*Work order*
Can you carry on the clopidogrel overview below, starting right after its final sentence about P-glycoprotein?

*Document extract*
· · · ·

Clopidogrel (CLP), since its first approval in 1997, has been the most prescribed and studied medication as percutaneous coronary intervention (PCI) became the dominant approach for myocardial revascularization.

Pharmacodynamic properties

Clopidogrel bisulfate, the thienopyridine, irreversibly inhibits the P2Y12 adenosine diphosphate platelet receptor.

Clopidogrel is metabolized in the liver via two competing pathways. In one, about 85% of absorbed CLP is hydrolyzed by carboxylesterase-1 to an inactive carboxylic acid metabolite. In the second, CLP is converted to the active metabolite (15%) in a two-step oxidative reaction catalyzed by cytochrome P450 (CYP450). In the first step, CLP is oxidized to the thiolactone derivative (2-oxo-clopidogrel) by CYP1A2, CYP2B6, and CYP2C19. Subsequently, from thiolactone, an active thiol metabolite is formed by a hydraulic cleavage of the γ-thiobutyrolactone ring. CYP2B6, CYP2C9, CYP2C19, and CYP3A4 are involved in this reaction [1]. Active metabolite is a highly labile compound that through a disulfate bridge binds irreversibly with cysteine on platelet P2Y12 receptor [2].

A recently published study has suggested that paraoxonase-1, a Ca+-dependent esterase that inhibits oxidative modification of LDL cholesterol, might play a role in the bioactivation of CLP [3]. However, subsequent studies have failed to reproduce this finding [4].

In the study with healthy volunteers, CLP in doses 300–400 mg produced a rapid onset of the pharmacodynamic action, with levels of platelet aggregation inhibition close to steady state reached within 2 h [5]. However, in a study of patients with stable coronary artery disease, only 16% of patients were observed to reach over 70% inhibition of platelet aggregation by 2 h after 600 mg of CLP loading dose (LD) [6]. Inhibition of platelet aggregation was higher with 600 and 900 mg than 300 mg LD [7]. These results suggest a variability of platelet response to CLP.

Pharmacokinetic properties

About 50% of an orally administered dose of CLP is absorbed from the gastrointestinal tract. It has been demonstrated that CLP absorption in the intestine was diminished by active secretion via efflux pump P-glycoprotein (P-gp) encoded by the gene MDR1 (ABCB1) [8]. This mechanism is suggested as potentially diminishing the substrate for active metabolite of CLP [2].

· · · ·

(Items from a data source)

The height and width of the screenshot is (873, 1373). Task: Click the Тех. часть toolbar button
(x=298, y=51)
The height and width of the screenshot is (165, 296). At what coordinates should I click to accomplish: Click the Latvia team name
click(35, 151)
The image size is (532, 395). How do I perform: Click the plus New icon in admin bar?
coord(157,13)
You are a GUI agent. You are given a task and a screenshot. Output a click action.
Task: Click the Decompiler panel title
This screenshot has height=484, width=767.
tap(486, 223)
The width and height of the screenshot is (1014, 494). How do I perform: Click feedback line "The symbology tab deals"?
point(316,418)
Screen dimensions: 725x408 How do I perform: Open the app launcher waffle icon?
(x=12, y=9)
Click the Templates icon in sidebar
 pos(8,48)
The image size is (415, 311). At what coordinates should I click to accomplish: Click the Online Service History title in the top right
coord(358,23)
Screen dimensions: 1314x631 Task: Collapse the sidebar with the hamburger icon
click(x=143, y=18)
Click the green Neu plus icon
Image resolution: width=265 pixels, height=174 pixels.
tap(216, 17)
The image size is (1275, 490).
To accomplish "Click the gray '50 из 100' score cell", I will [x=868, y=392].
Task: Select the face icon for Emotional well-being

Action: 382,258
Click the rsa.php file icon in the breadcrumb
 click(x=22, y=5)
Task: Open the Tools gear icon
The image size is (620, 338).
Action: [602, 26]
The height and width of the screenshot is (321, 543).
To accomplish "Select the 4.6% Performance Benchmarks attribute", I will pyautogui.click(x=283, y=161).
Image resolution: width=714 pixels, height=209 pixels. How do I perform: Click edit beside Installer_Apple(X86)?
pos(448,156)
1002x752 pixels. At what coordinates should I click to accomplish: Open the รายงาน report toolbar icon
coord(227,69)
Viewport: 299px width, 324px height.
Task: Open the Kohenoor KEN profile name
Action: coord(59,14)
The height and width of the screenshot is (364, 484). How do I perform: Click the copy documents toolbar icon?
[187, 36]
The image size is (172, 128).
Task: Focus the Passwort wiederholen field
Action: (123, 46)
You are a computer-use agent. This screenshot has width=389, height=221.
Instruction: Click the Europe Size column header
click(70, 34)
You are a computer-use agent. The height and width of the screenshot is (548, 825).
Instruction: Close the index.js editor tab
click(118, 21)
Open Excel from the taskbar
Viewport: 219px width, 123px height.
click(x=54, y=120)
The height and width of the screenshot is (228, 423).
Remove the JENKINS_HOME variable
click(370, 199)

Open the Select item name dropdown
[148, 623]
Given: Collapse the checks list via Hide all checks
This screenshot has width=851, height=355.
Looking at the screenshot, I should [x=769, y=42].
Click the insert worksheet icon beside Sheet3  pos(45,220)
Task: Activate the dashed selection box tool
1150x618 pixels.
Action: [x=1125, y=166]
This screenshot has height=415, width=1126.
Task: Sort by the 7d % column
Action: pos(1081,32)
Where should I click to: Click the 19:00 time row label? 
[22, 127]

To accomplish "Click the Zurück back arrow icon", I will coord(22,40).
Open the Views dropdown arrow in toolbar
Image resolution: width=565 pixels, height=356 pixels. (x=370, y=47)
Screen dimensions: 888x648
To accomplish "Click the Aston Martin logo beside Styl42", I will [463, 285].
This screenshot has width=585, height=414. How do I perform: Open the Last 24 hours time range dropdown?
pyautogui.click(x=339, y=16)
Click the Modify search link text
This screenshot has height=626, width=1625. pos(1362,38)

· · · ·

*Task answer*
The active metabolite of CLP is highly unstable and its pharmacokinetics have been only recently determined. Due to rapid and extensive metabolism in the liver, plasma concentrations of the parent compound are generally below the level of the detection beyond 2 h after administration of CLP 75 mg/day. Therefore, the pharmacokinetics of CLP have been characterized by evaluating the main circulating metabolite, the carboxylic acid derivative. In order to evaluate compliance to CLP therapy, it may be appropriate to measure the main inactive metabolite since it can be tracked for 24–48 h after cessation of therapy [9]. However, a number of analytical methods have been elaborated to measure the parent drug, CLP, and its active compound [10].

After an oral single-dose administration of CLP 75 mg to healthy volunteers, a mean peak plasma concentration (Cmax) of 2.8 mg/L for the carboxylic acid metabolite was achieved after 0.8 h [11]. The administration of various LDs in patients with stable CAD treated with PCI has been elaborated. Loading with 600 mg resulted in higher plasma concentrations of active metabolite, CLP, and carboxyl metabolite compared with loading with 300 mg. With administration of 900 mg, no further increase in plasma concentrations of active metabolite and CLP was achieved. Peak concentrations of each compound with administered LDs occurred within 40–60 min [7].

Both the parent and active metabolite are highly protein bound (>94%).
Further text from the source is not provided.